───── Linhas

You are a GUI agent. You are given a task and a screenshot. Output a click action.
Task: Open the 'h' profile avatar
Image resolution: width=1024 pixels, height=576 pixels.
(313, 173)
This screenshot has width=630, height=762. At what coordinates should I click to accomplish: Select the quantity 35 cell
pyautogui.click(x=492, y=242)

──────────
───── Linhas

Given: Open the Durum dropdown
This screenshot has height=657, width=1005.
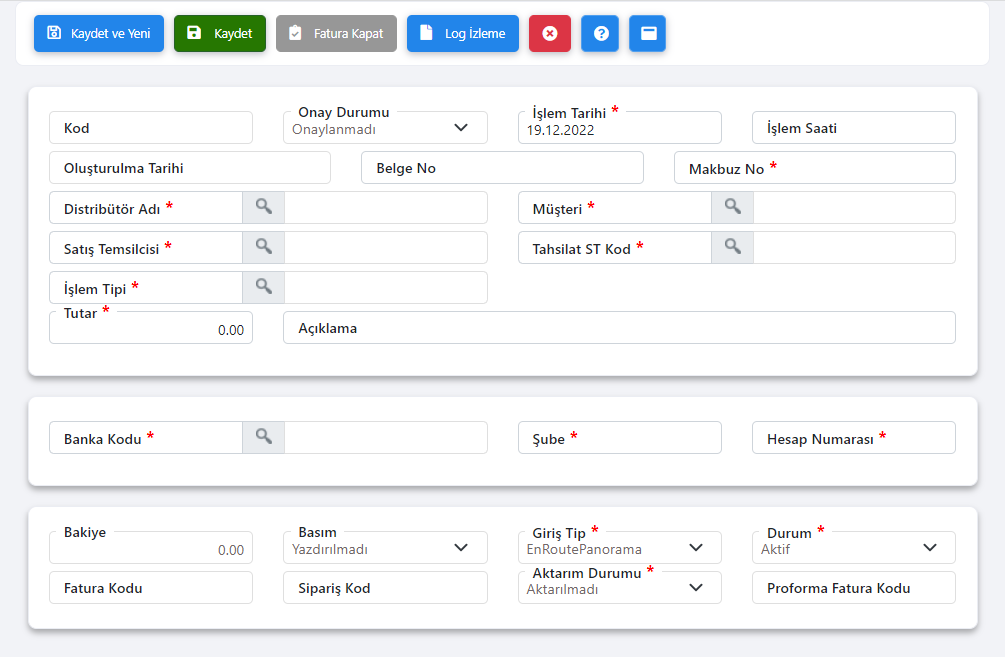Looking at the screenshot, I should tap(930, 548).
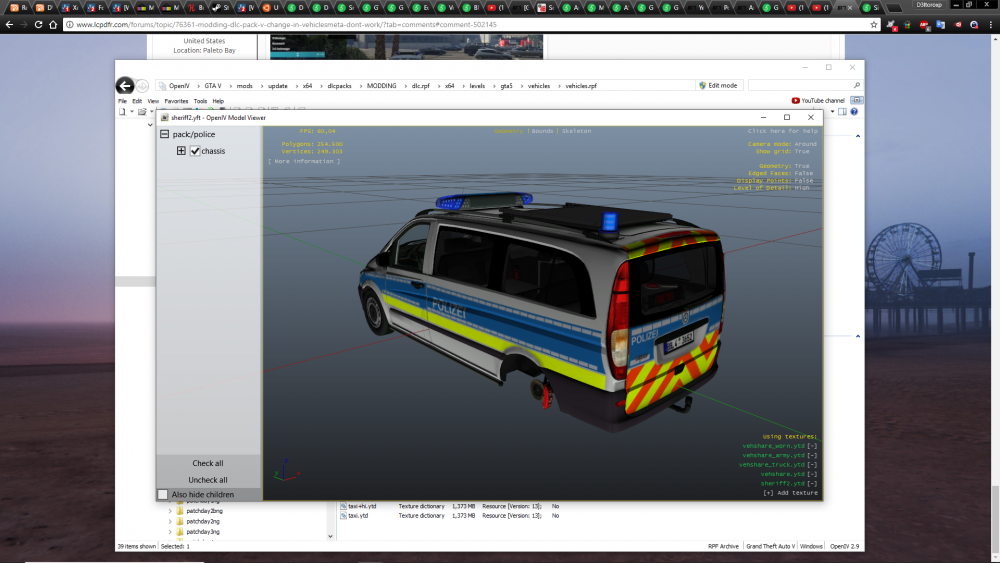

──────────
───── Linhas

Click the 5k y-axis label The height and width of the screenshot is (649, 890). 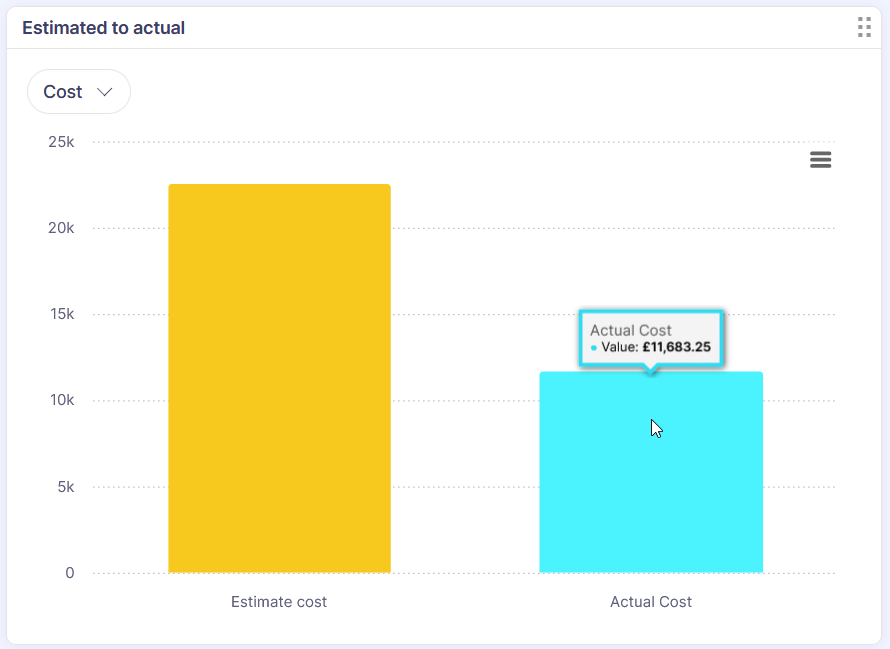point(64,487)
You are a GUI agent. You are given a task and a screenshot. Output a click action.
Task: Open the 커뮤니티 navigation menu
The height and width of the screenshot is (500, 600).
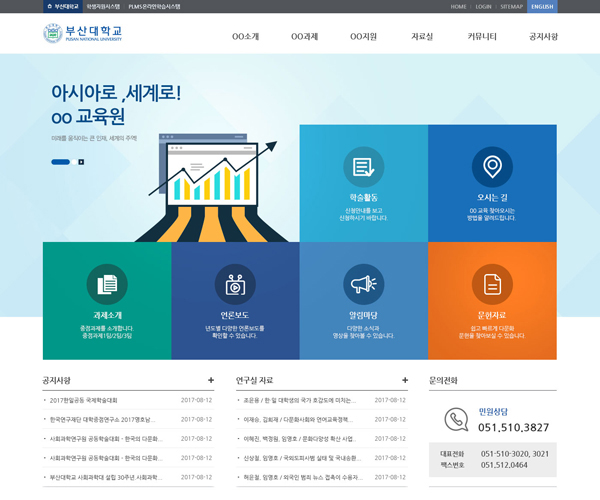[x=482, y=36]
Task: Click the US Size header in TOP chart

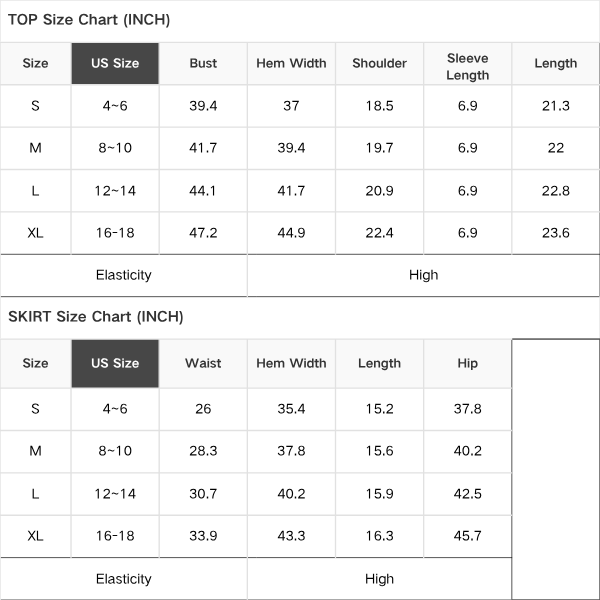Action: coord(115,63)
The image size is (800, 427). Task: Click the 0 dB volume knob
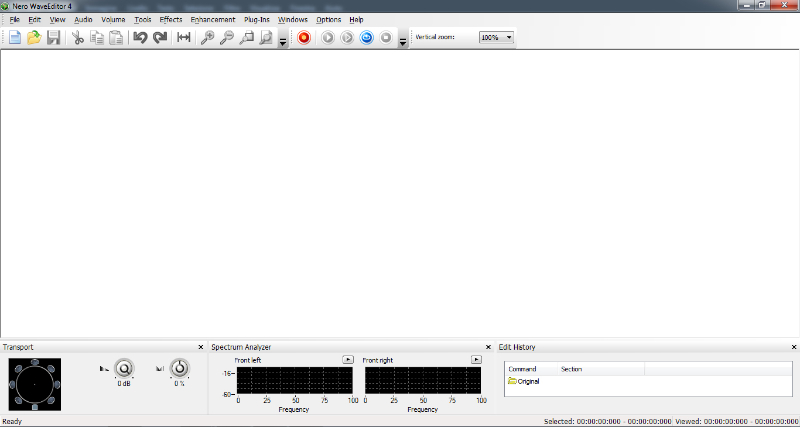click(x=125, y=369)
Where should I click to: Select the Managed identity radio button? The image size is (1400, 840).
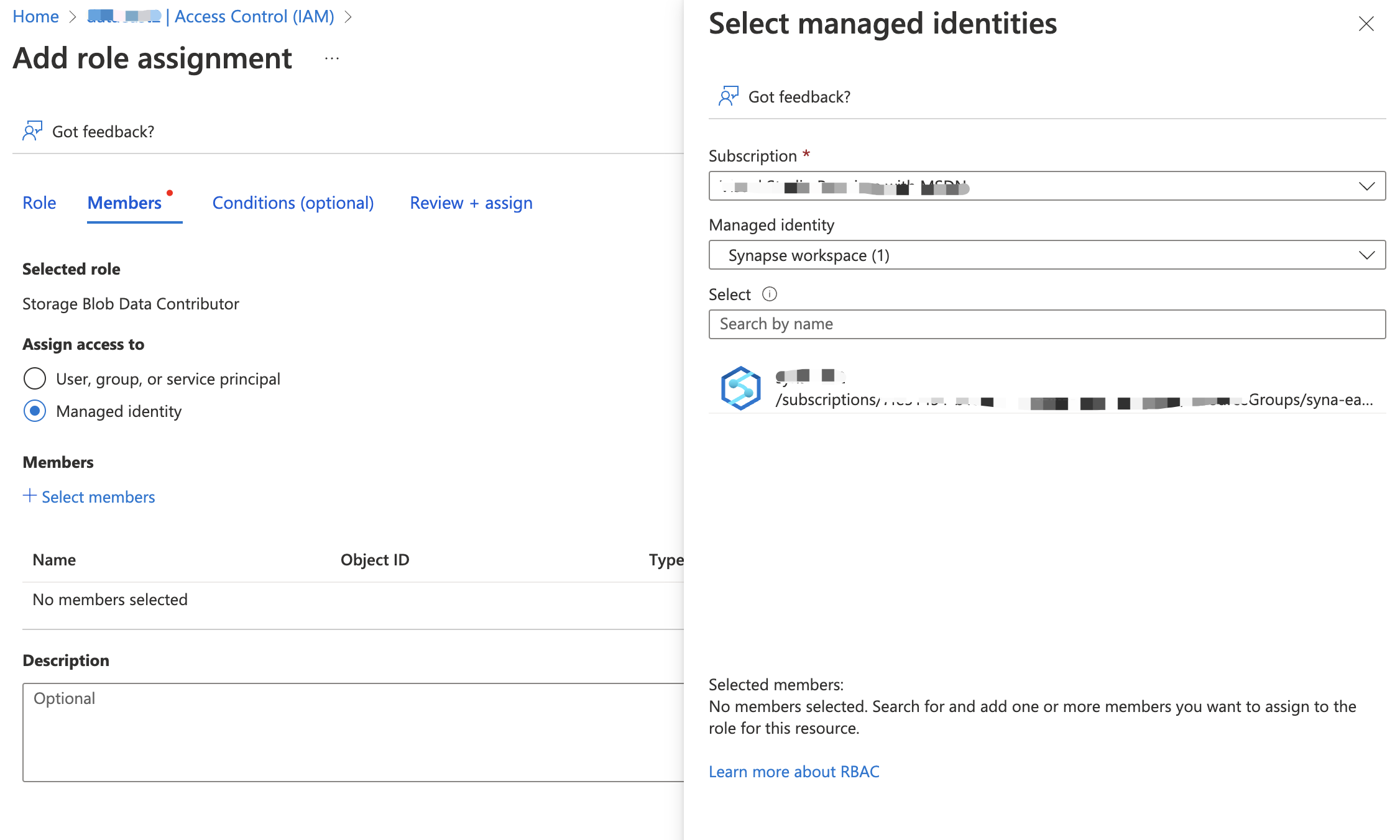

──────────

### Seu objetivo
Reescreva as linhas entre a que contém "This screenshot has width=630, height=762." e a que contém "pyautogui.click(x=492, y=242)", inclusive, trocando "quantity" por "amount" e sem mudar mais nada.

### Resposta completa
This screenshot has width=630, height=762. At what coordinates should I click to accomplish: Select the amount 35 cell
pyautogui.click(x=492, y=242)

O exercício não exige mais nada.